Adding a long-acting beta-agonist to an inhaled corticosteroid is safe but does not reduce the likelihood of a serious exacerbation requiring hospitalization. There is a small reduction in nonsevere asthma exacerbations, with one fewer exacerbation for every 53 patients treated for six months.
Should asymptomatic adults be screened for PAD and cardiovascular disease with the ankle-brachial index?
The U.S. Preventive Services Task Force (USPSTF) found inadequate evidence that screening for and treatment of peripheral artery disease (PAD) in asymptomatic patients leads to clinically important benefits in preventing the progression of PAD or preventing cardiovascular events. The USPSTF also found inadequate evidence on the accuracy of using the ankle-brachial index as a screening test in asymptomatic patients.
What infectious disease screenings and vaccinations are recommended for persons who inject drugs?
All persons who inject drugs should be screened for hepatitis B and C, HIV, and latent tuberculosis. All persons who inject drugs should receive hepatitis A and B vaccinations if there is no evidence of immunity from vaccine titers and should be up to date on tetanus vaccinations. Although persons who inject drugs have an estimated 10-fold greater risk of community-acquired pneumonia, the Centers for Disease Control and Prevention does not consider active injection drug use alone as an indication for early pneumonia vaccine. However, a one-time 23-valent pneumococcal polysaccharide vaccine (Pneumovax-23) is indicated between 19 and 64 years of age in those with certain concurrent conditions, such as heavy alcohol use, cigarette smoking, or lung or liver disease.
In patients with vague gastrointestinal symptoms which test can help rule out Crohn's disease?
Fecal calprotectin is a useful test for ruling out Crohn's disease in adults with an uncertain diagnosis (sensitivity of 83% to 100%; specificity of 60% to 100%).
Do long-acting insulin analogs reduce the risk of clinically significant hypoglycemia compared with NPH insulin?

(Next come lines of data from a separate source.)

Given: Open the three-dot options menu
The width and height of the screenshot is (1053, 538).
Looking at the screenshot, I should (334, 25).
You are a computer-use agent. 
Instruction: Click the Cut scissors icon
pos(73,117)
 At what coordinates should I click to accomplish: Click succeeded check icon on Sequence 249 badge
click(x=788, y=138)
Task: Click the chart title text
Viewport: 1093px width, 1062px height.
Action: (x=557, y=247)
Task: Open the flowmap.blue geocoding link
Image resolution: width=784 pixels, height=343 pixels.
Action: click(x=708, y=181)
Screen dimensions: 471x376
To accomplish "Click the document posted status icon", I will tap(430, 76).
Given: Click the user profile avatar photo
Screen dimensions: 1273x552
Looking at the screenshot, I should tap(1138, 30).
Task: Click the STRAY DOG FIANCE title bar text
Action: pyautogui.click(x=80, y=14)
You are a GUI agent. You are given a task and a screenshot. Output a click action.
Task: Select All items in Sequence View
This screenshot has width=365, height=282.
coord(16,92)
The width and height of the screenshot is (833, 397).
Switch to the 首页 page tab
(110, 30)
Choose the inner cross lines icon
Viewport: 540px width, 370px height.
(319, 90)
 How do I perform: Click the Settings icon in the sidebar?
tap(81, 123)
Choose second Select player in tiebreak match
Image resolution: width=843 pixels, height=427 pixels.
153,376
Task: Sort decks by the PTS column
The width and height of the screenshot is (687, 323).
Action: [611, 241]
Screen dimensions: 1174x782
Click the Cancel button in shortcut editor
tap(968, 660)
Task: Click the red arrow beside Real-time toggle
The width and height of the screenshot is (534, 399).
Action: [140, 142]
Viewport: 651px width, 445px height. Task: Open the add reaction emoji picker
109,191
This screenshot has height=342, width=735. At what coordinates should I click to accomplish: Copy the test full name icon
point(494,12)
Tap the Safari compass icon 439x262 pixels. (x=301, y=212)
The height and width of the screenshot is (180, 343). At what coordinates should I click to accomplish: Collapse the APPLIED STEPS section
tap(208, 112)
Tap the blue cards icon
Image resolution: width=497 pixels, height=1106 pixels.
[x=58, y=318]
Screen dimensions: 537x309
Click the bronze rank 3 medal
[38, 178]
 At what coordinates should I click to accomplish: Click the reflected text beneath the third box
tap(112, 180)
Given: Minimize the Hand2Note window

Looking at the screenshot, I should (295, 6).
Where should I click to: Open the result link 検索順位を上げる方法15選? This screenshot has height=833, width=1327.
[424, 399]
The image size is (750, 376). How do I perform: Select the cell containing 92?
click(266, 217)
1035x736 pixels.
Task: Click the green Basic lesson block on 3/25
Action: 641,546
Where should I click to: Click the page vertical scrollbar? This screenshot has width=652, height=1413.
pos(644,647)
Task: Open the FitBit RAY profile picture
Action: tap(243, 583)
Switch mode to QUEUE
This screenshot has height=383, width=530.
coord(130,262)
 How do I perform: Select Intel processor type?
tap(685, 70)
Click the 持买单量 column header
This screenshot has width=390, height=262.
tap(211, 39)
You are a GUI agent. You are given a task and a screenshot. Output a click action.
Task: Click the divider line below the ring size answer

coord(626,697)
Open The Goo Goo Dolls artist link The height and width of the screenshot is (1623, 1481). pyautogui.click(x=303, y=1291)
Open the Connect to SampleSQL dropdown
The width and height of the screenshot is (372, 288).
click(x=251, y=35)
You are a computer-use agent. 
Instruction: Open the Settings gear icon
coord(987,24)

Compared with expensive long-acting insulin analogs costing two to 10 times as much, neutral protamine Hagedorn (NPH) insulin results in a similar number of episodes of severe hypoglycemia (if not fewer) that lead to emergency department visits and hospitalizations. NPH insulin also improves glycemic control and quality of life as well as, if not better than, insulin analogs.